Officer Tom’s mouth opened and closed, and he blinked. I thought that Natch might be doing something to Officer Tom’s airway, like Darth Vader did in that old Star Wars movie. He looked like the sort of guy who would do that.
“He-he was saying his name,” said Officer Tom. “A bunch of times. I thought — ”
“Yes.” Mr. Natch looked at him like he was stupid, which was a good way to look at Officer Tom. “You should be back on patrol,” said Natch. “You know what day it is.”
Officer Tom nodded. “You want me to find this kid’s parents?”
“Back,” said Natch, “on patrol. I’ll talk with the boy a moment.”
Officer Tom left, muttering under his breath: “Patrol. Like I ever see anything on patrol.” Although I never would have thought it, I was sad to see him go. Mr. Natch tapped quickly on his computer keyboard, squinted at the screen, and looked at me, hard.
“Fezkul,” he said finally, then said it again, more slowly. “What’s a boy like you, doing saying Fezkul on a fine Labour Day Monday like today?”
It was time to start telling the truth. “I heard a little girl say it,” I said. “And then I saw another kid.”
Natch nodded.
“Another kid. With sharp short teeth in his mouth and in his eye a mischievous glint? A glint that sometimes glows with inner hellfire?”
Something in Mr. Natch’s own eye told me that my telling-the-truth idea was not a good one to stick to.
“I dunno,” I said.
Mr. Natch looked very serious and he leaned forward. “I don’t think that’s true, now,” he said. “Do you? What did you say your name was?”
I don’t know why, but I thought then
about movies and books where you told someone your name and it turned out they were a wizard and they had power over you. So I said “Stan,” not Sam.
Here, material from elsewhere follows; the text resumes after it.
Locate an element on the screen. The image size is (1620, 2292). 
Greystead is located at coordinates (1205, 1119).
“Well, Stan,” said Mr. Natch. “Are you enjoying your day here? At the fun park?”
“We’re just stopped here for a bite,” I said.
“Hungry work,” agreed Mr. Natch, “driving south.”
I shrugged —
“And you saw Fezkul.”
— and shrugged.
Mr. Natch’s eyes narrowed. He wasn’t buying it, I could tell. But I wasn’t ready to ’fess to anything either.
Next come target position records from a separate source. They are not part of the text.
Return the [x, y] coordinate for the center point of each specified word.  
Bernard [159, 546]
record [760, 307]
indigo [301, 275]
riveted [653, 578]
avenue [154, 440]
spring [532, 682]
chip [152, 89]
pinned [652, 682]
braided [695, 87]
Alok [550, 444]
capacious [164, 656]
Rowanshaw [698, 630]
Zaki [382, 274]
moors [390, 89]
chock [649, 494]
“Come around here, erm, Stan. I have something I want you to see.”
I went around the desk and looked at the computer screen. There were pictures on it — pictures that looked like they were from security cameras, maybe during a big riot. Except the rioters weren’t guys in bandannas; they were little kids. There was one where it looked like a dozen kids were crawling all over an SUV. One of them was bending its antenna at almost a right angle, and another one was standing on top of the cab, holding what looked like a torn-off side view mirror over her head like it was a bowling tournament trophy. There was another one where three kids were hefting one of the RAIL MUSEUM’s signal posts between them while a bunch of others watched on. Another showed five kids at a dumpster behind the grill house, lifting what looked like a barbecue propane tank into it. One of the kids had a long barbecue lighter and was flicking it.
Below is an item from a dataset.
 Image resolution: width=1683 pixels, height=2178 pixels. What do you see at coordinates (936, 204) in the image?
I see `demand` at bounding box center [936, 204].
“Well?” said Mr. Natch. “Recognize anybody?”
I shook my head.
“Those pictures,” said Mr. Natch, “are from one year ago today.”
“Wow,” I said.
“Yes. Wow.” He put his hand on my shoulder. It felt like a tree branch. “And it’s nothing, I fear, compared to what’s in store this year. Now, Stan. Look more closely.” And with that, he pushed me closer to the computer screen. “Recognize anybody?”
“I am not comfortable with you touching me, Mister Natch,” I said. This is what I had been told to say if anyone touched me in a way I didn’t like, and it had the effect I was looking for. Mr. Natch took his hand off my shoulder and apologized with a grunt.